* EXERCISE DETAILS: The lines from the one holding "Viewport: 871px width, 440px" through the end of the records below are to be written out exactly, and nothing else; pictures are to be left out.

* DATA TO EXAMINE:
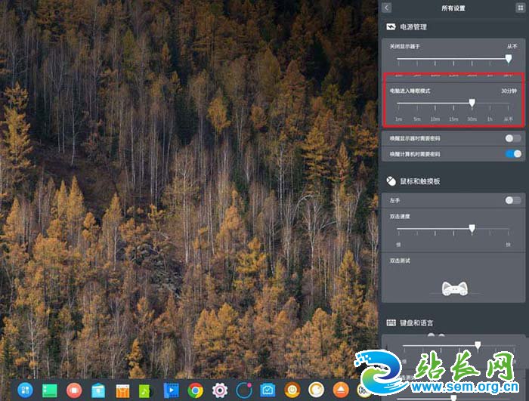Launch the music player from the dock

(147, 390)
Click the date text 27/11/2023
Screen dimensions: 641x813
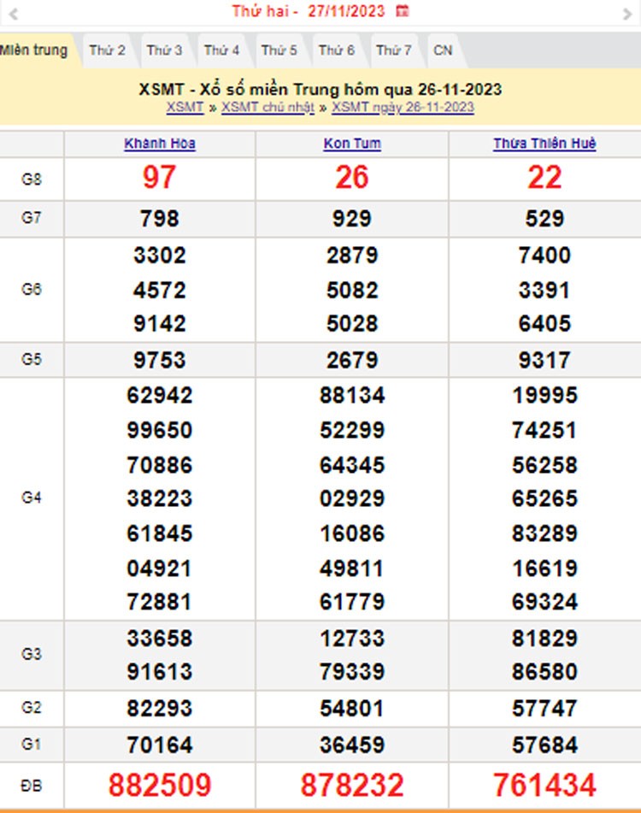pos(345,11)
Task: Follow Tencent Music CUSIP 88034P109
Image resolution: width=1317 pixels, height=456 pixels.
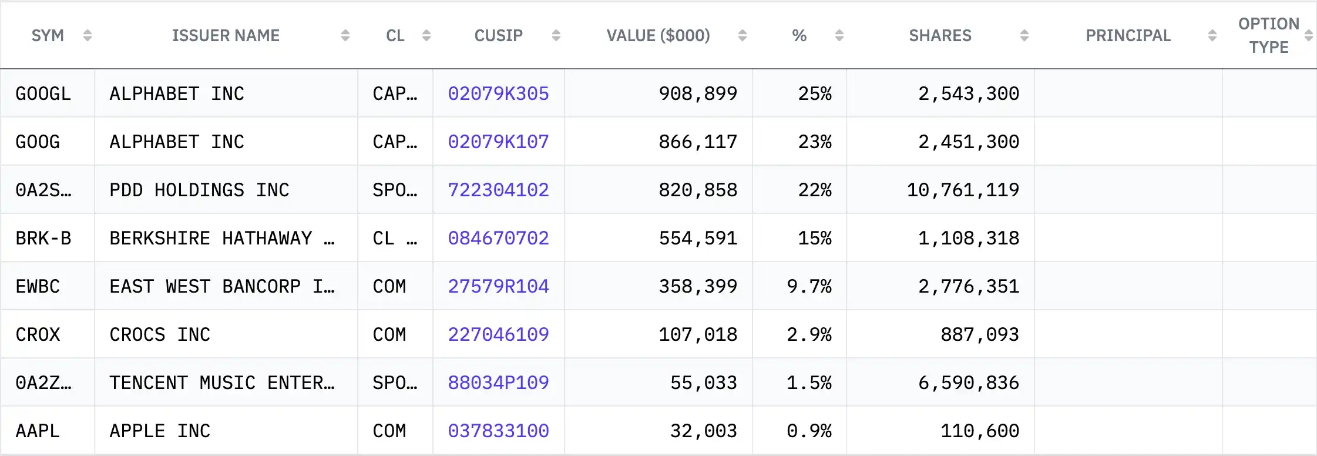Action: (498, 383)
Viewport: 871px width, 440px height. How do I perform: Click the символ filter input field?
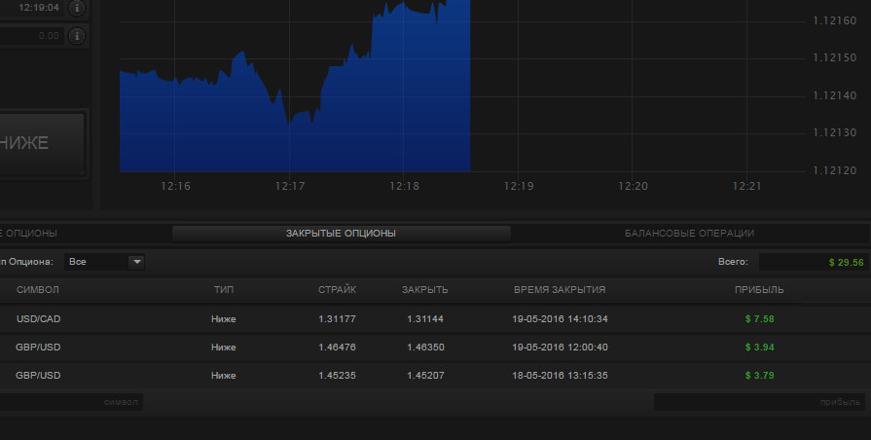coord(70,402)
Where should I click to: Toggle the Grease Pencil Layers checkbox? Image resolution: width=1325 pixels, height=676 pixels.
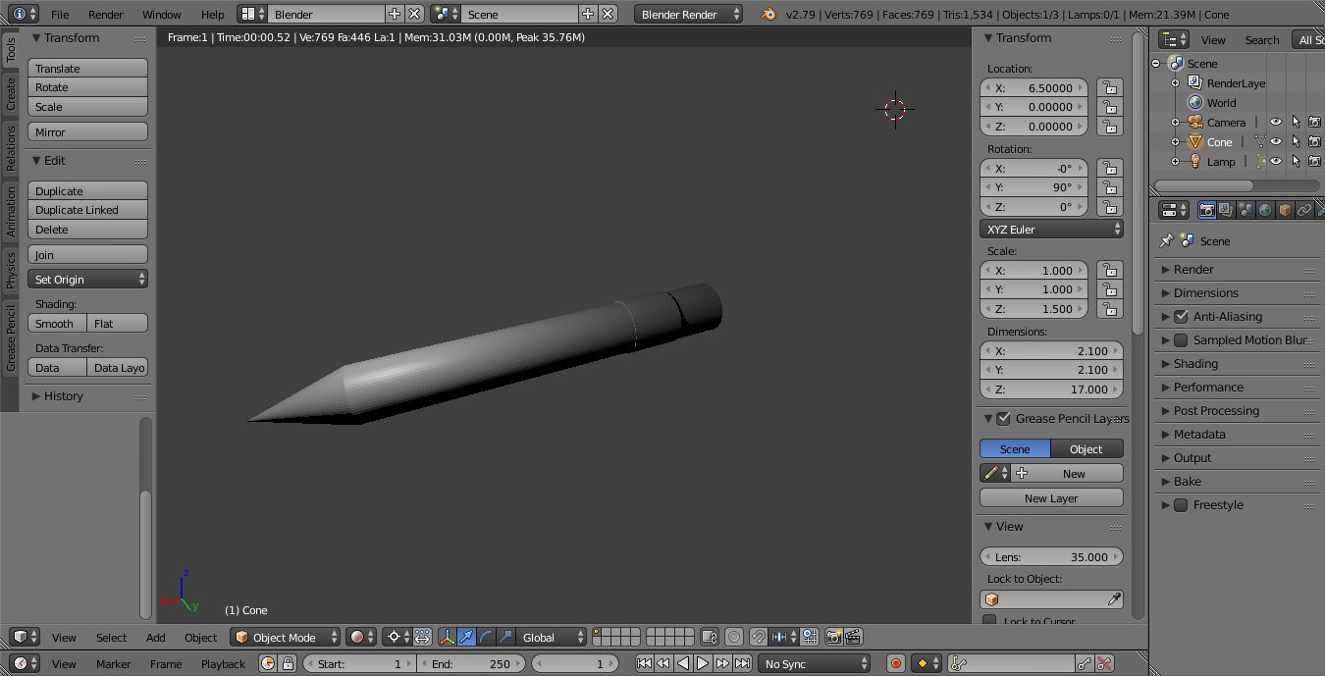click(x=1003, y=418)
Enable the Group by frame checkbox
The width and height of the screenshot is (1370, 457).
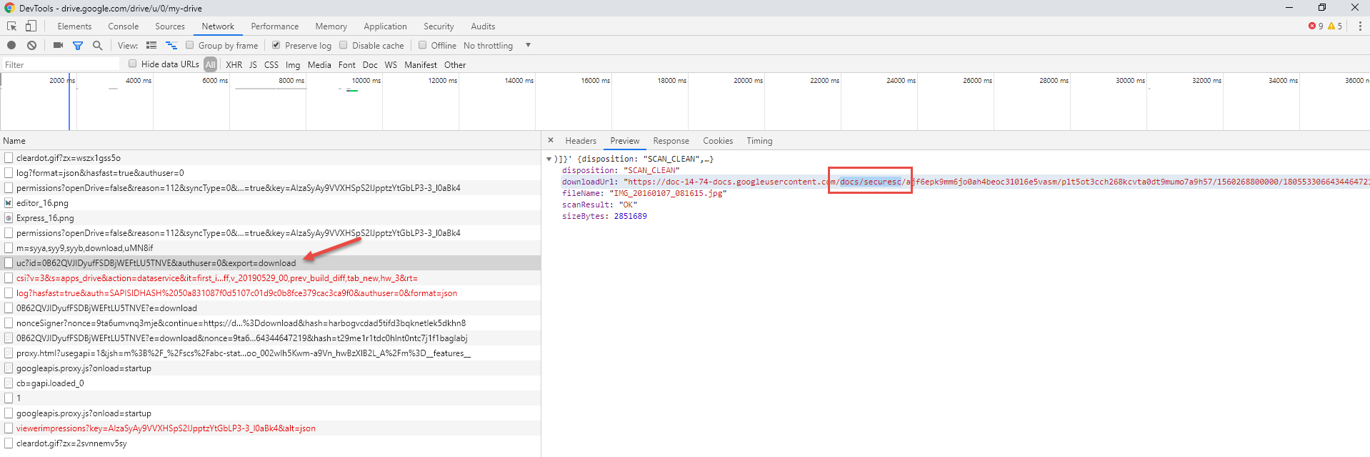tap(190, 45)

* TASK RESULT:
Viewport: 871px width, 440px height. How do I perform: Click the символ filter input field?
coord(70,402)
Where should I click to: Toggle the Grease Pencil Layers checkbox? Image resolution: width=1325 pixels, height=676 pixels.
click(x=1003, y=418)
Enable the Group by frame checkbox
The width and height of the screenshot is (1370, 457).
tap(190, 45)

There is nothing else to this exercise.